Determining if you're a winner

[jay_shark]

I'm sure many people have asked the following question with regards in determining if they're a profitable player or not .

Lets say you've played 100 heads up games and you've won 50 of them . What is the probability that your long term success rate is 60% ? Of course there is a chance that you were unfortunate and that you're a better player than the results indicate . On the flip side , you may even be a long term loser but you were lucky enough to win 50 games . It turns out , there is an easy way to determine yourself within reason if you're a profitable player .

First lets calculate your standard deviation if your long terms success rate is 60% .

sigma^2=n*p*(1-p)

where n is the number of trials =100
p is the probability of success
1-p is the probability of failure .
sigma = standard deviation and sigma^2 is your variance .

Plug in your numbers and you get
sigma^2 = 100*0.6*0.4 =24
sigma =4.89

It turns out that there is a 68.26% chance that any sample mean will fall between 60+-4.89 .

There is a 95.45% chance that your sample mean will fall between 60 +- 2*4.89 and a 99.73% chance that your sample mean will fall between 60 +- 3*4.89 . This means that if you hypothetically assume that your true win rate is 60% , then there is a 68.26% chance that you should win between 55.11 and 64.89 games and you may round up or down since you cannot win a fractional number of games . In general , if you've won x amount of games out of 100 , then you should convert your results to a z score which is easily done .

z=(x-mu)/sigma

x is the number of games won out of 100
mu is 60
sigma =4.89

z=(50-60)/4.89 = -2.044 . This means that the probability you will win 50 or fewer games as a 60% player is 0.0207 or 2.07% .

You may find it worthwhile to find a z score table if you don't already have won . As long as you know what x, mu and sigma are , you can easily convert to a z score and then look up the probability yourself . There are other inefficient methods such as using the binomial distribution formula but this will take you forever to work out and it isn't necessary .

[jay_shark]

Here is an alternative method which uses the binomial distribution formula .

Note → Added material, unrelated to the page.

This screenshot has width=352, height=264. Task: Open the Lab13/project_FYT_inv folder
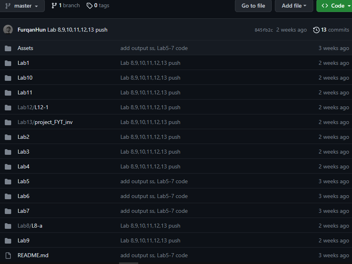click(x=45, y=122)
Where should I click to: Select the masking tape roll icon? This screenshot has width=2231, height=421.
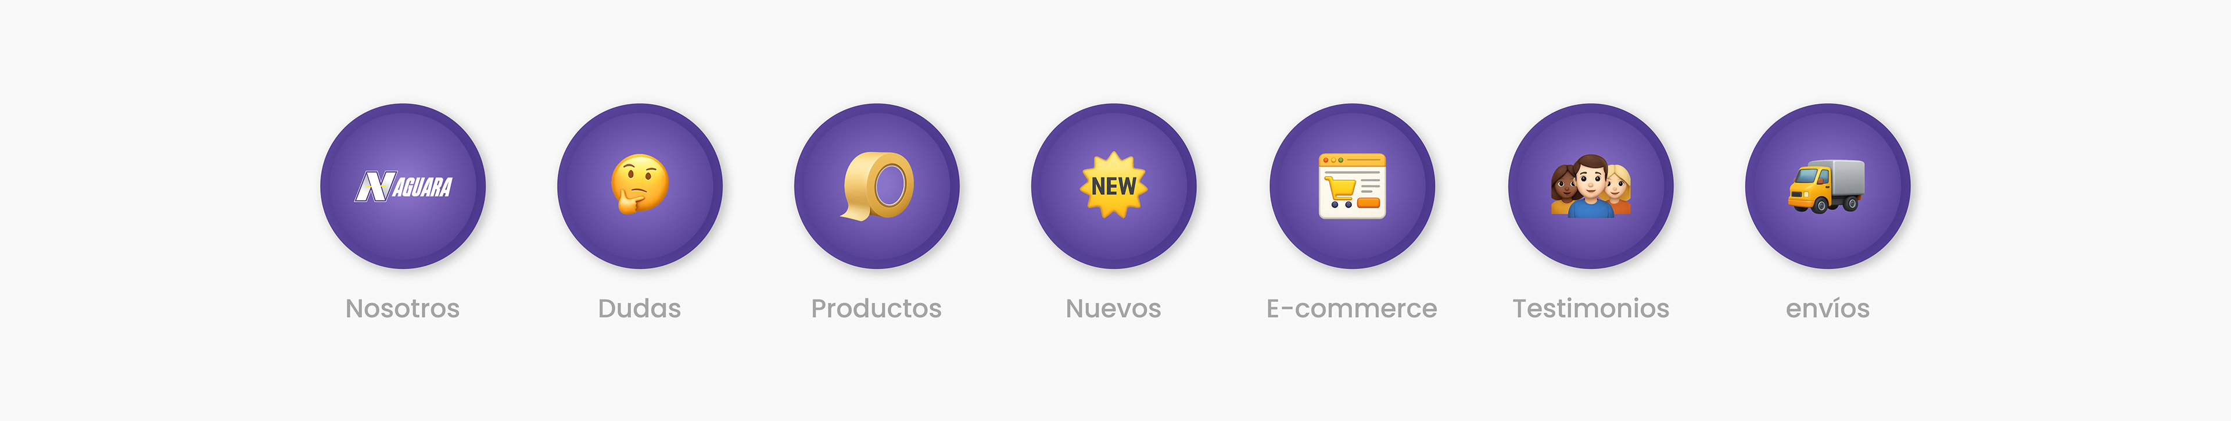(x=876, y=186)
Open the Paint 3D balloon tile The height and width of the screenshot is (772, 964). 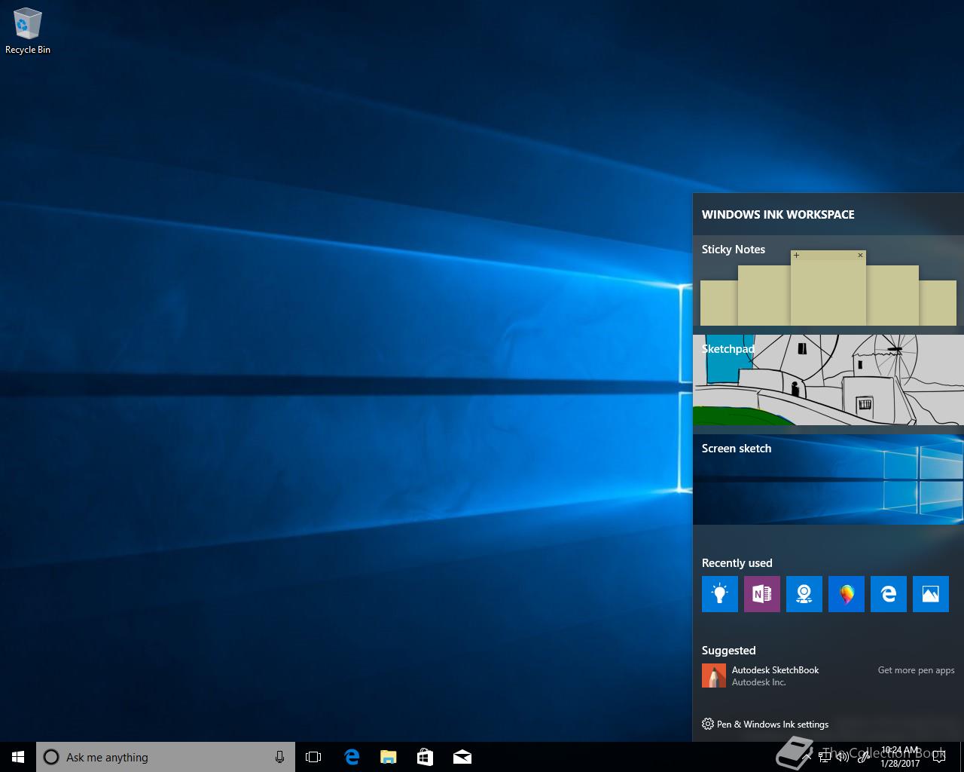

If your long term success rate is 60% , the probability you win between 55 games and 65 games is the following :


100c55*0.6^55*0.4^45 =0.0478
100c56*0.6^56*0.4^44 =0.0576
100c57*0.6^57*0.4^43=0.0667
100c58*0.6^58*0.4^42=0.0742
100c59*0.6^59*0.4^41=0.0792
100c60*0.6^60*0.4^40=0.0812 (highest point on the curve)
100c61*0.6^61*0.4^39=0.07988
100c62*0.6^62*0.4^38=0.0753
100c63*0.6^63*0.4^37=0.0681
100c64*0.6^64*0.4^36=0.0591
100c65*0.6^65*0.4^35=0.0491

Add all the numbers on the rhs and you arrive at the desired probability of 73.81% .

By the way, "won" should be spelled "one" from my original post .

[jay_shark]

Here is an alternate and much more practical solution to the above problem . We're interested in the probability that you'll win between 55 and 65 games as a 60% long term winner .

so instead of plugging 55 and 65 for your sample means , you should plug 54.5 and 65.5 .

(65.5-60)/4.89 = 1.12 and if you look at z=1.12 you get that the probability you win between 60 and 65 games should be 36.86% . Likewise the probability you win between 55 games and 60 games is around 36.86%.

(54.5-60)/4.89 =-1.12 and the result is the same .

36.86*2 =73.72% chance that you'll win between 55 and 65 games which is very close to the exact answer of 73.81% .

This solution is clearly less tedious to compute and can answer a whole variety of questions .

Feel free to reply if you're unsure about something .

[teteatot]

nice, thanks for this info